Inhoudsopgave
Wat zijn Voornaamwoordelijke werkwoorden?
Idiomatische voornaamwoordelijke werkwoorden (werkwoorden à sens idiomatique) zijn werkwoorden die een andere betekenis krijgen wanneer ze samen met een wederkerend voornaamwoord worden gebruikt.
Is er een bijwoord?
Bijwoorden zijn woorden die een werkwoord, een ander bijwoord, een bijvoeglijk naamwoord, een hele zin of soms een zelfstandig naamwoord nader bepalen.
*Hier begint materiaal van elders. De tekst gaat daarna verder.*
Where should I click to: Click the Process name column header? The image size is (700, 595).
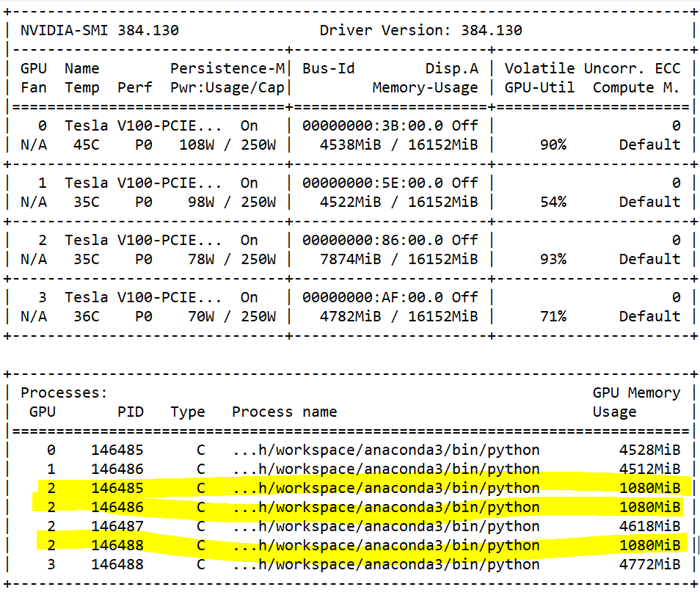coord(284,412)
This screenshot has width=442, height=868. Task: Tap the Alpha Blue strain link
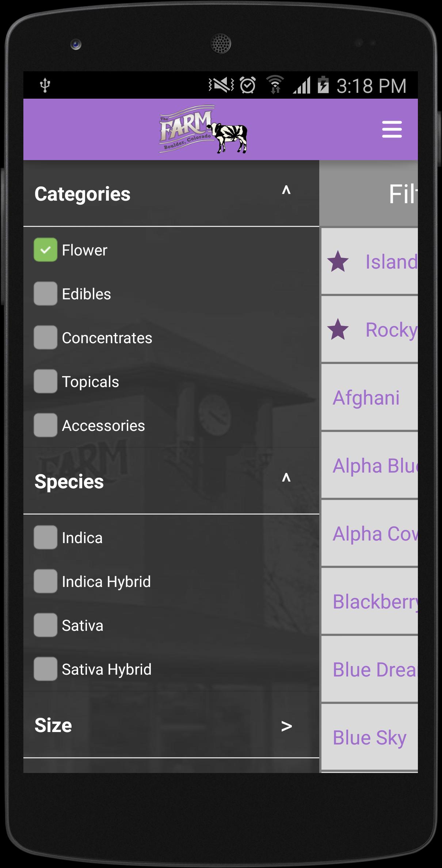[374, 466]
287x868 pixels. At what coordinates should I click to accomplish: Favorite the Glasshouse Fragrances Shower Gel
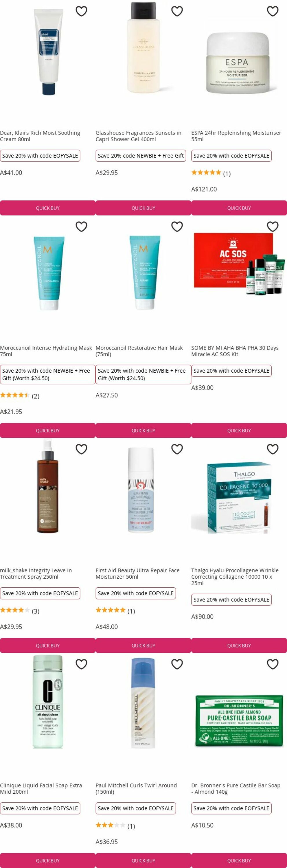tap(177, 11)
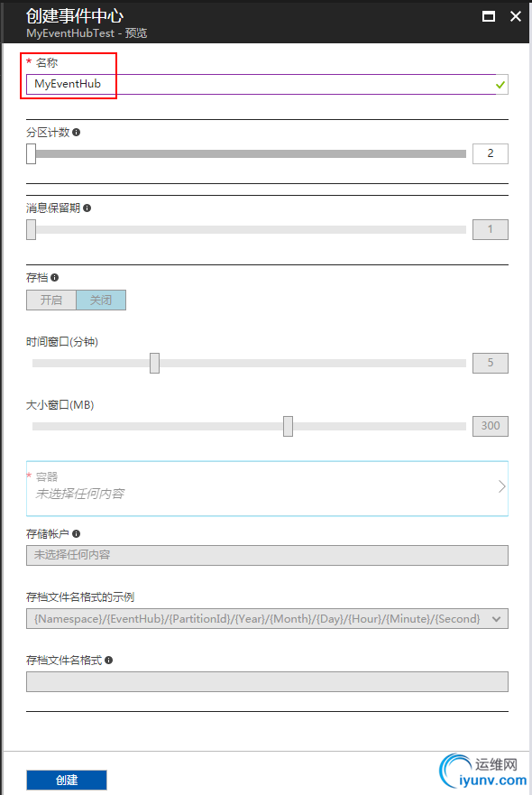The width and height of the screenshot is (532, 795).
Task: Click the info icon next to 存档
Action: point(55,277)
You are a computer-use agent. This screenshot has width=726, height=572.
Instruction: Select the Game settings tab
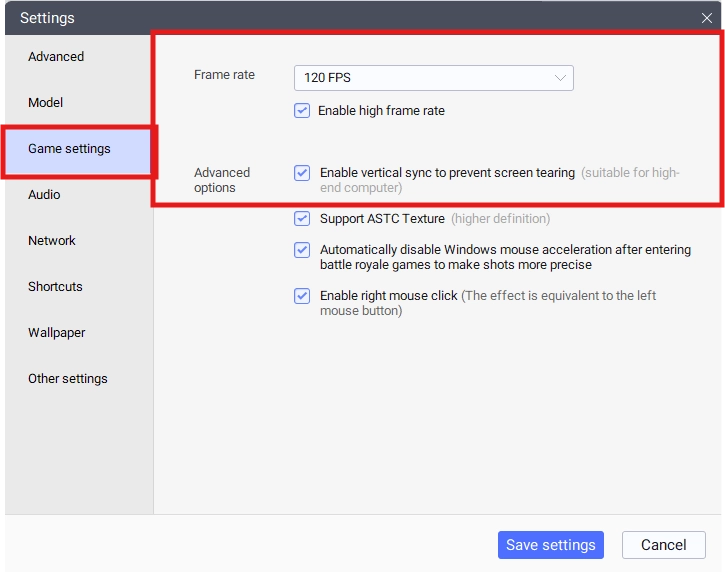click(70, 149)
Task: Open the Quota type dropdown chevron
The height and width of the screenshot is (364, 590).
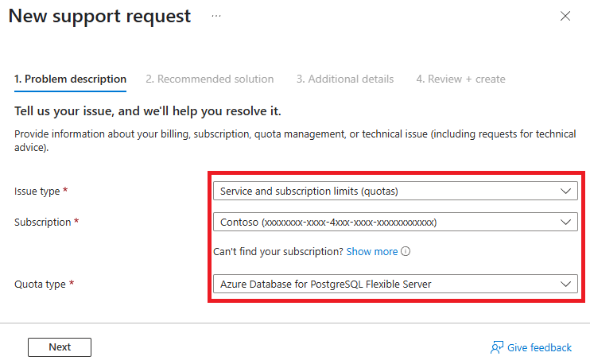Action: coord(565,284)
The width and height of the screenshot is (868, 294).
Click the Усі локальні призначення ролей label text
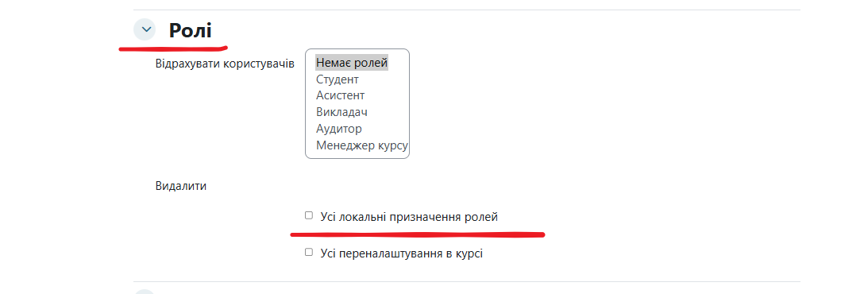[x=409, y=217]
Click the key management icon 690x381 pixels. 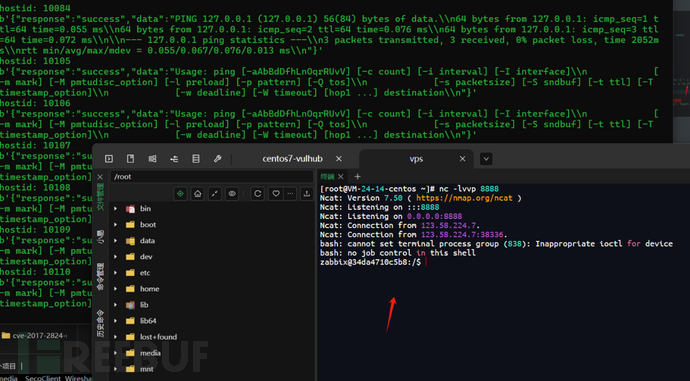217,159
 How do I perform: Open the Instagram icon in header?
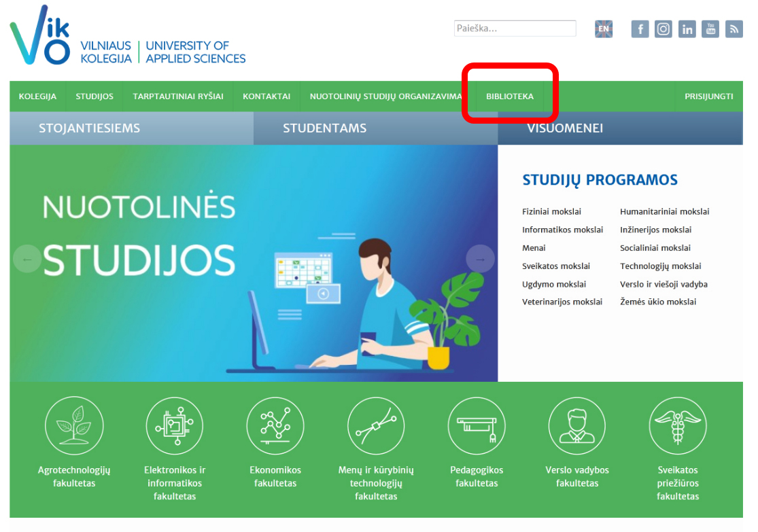664,29
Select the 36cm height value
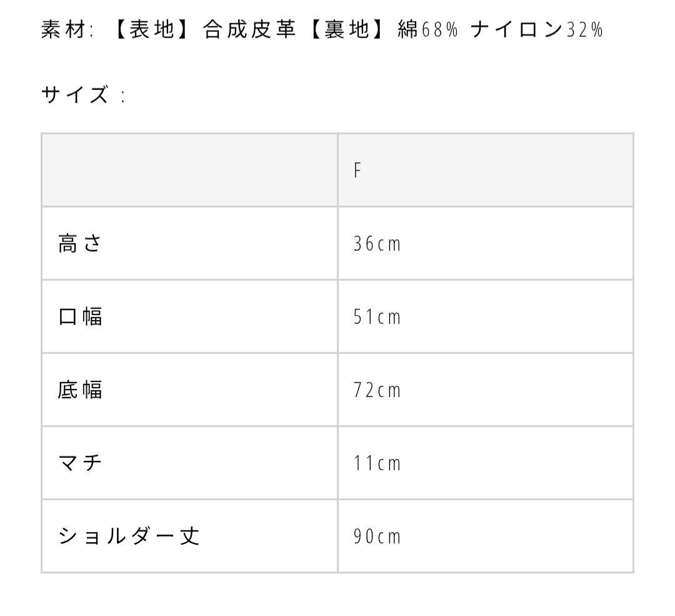Screen dimensions: 675x616 (376, 244)
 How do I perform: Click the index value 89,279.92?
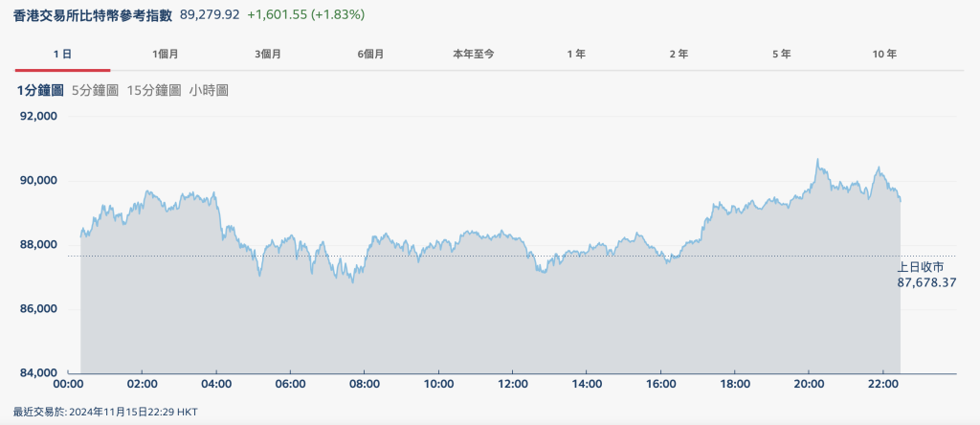[x=210, y=15]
Dat wil zeggen: ze geven daar meer informatie over. Er bestaan onder meer: bijwoorden van graad: heel, zeer, nogal, enigszins, hartstikke.
Waaraan aan wat?
We schrijven waaraan aan elkaar als de combinatie een voornaamwoordelijk bijwoord is.
Waarin of daarin?
We schrijven waarin aan elkaar als de combinatie een voornaamwoordelijk bijwoord is. In vraagzinnen met waarin als eerste zinsdeel kunt u het voornaamwoordelijk bijwoord waarin herkennen aan het feit dat u het kunt vervangen door in wat of in wie.
Is het eraan of er aan?
We schrijven eraan aan elkaar als de combinatie een voornaamwoordelijk bijwoord is. Dat is het geval als u de combinatie kunt vervangen door het oorspronkelijke voorzetsel en een naamwoord. Na eraan kan ook een dat-zin of een beknopte bijzin volgen.
Waarmee of waar mee?
Om naar personen te verwijzen, is zowel met wie als waarmee correct. Het is aan te bevelen om in formele schrijftaal, bijvoorbeeld in zakelijke teksten, met wie te gebruiken als u naar personen verwijst. Veel taalgebruikers beschouwen die vorm als de meest verzorgde.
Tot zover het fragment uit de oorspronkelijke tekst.